| 要旨トップ | | 日本生態学会全国大会 ESJ55 講演要旨 |
一般講演(ポスター発表) P2-111
近年,琵琶湖周辺の水田地帯では開発や圃場整備事業等により,琵琶湖−河川−水路−水田間を結ぶ水辺ネットワークが改変され,水田地帯を利用する魚類が減少傾向にある.現在では琵琶湖や周囲の水田地帯を利用している魚類の生態的・社会的環境の保全と復元が強く望まれ始めたが,その基礎となる水田利用魚類の実態についてはこれまで全国的にもほとんど明らかにされていなかった.

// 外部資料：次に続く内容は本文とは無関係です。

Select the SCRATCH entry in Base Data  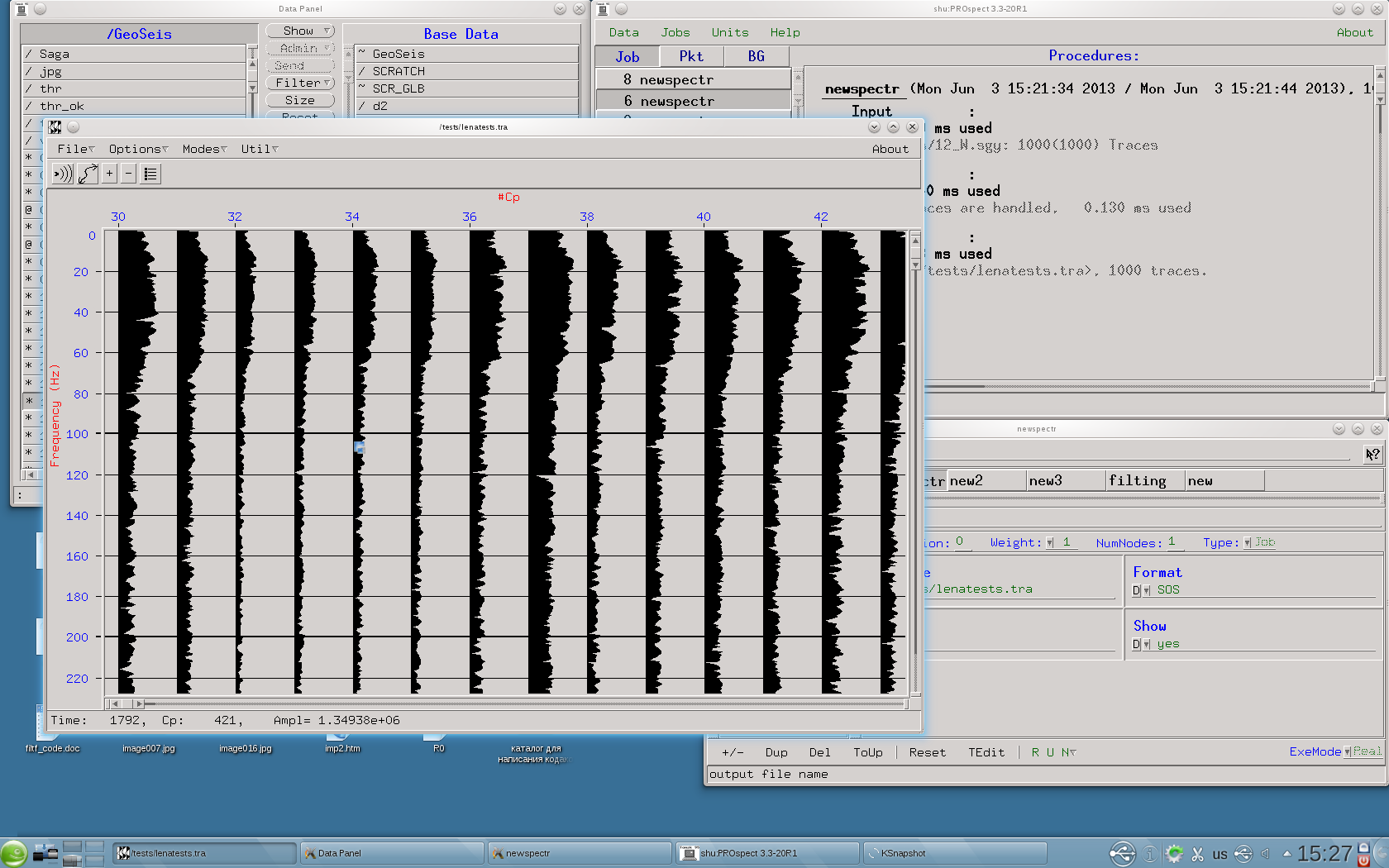tap(399, 71)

演者らは2000年より,琵琶湖周辺の水田地帯を利用する魚類の保全を目的として,水田利用魚類の生態を把握するための長期的な調査を琵琶湖東岸の彦根市において実施してきた.調査地点約400箇所におよぶ彦根市内の魚類相調査では,水田地帯において35種もの在来種が出現した.それぞれの魚種が確認された地点を琵琶湖,内湖,平野部水田地帯,河川,市街地などの土地利用において区分したところ,水田地帯にのみ固有に出現する魚種はおらず,水田地帯と河川の両方に関わりをもつ魚種が多かった.
また,2002年から2003年にかけて同一水系内の恒久的水域である琵琶湖,河川,一時的水域である水田地帯(小排水路,水田)において,年間を通じて魚類の出現と利用パターンを調査した.その結果,水田地帯への出現パターンはフナ類,ナマズのように水田地帯を産卵場所として利用するもの,カネヒラのように稚魚・未成魚期の育成場所として利用するもの,オイカワのように冬季にも河川の増水により一時的に水田地帯に侵入してくるもの等,それぞれの種や成長段階によって多様な利用パターンがあることが明らかになってきた.これらのことは琵琶湖や河川とネットワーク化された水田地帯が様々な魚種の生活史上で重要な役割を果たしていると考えられた.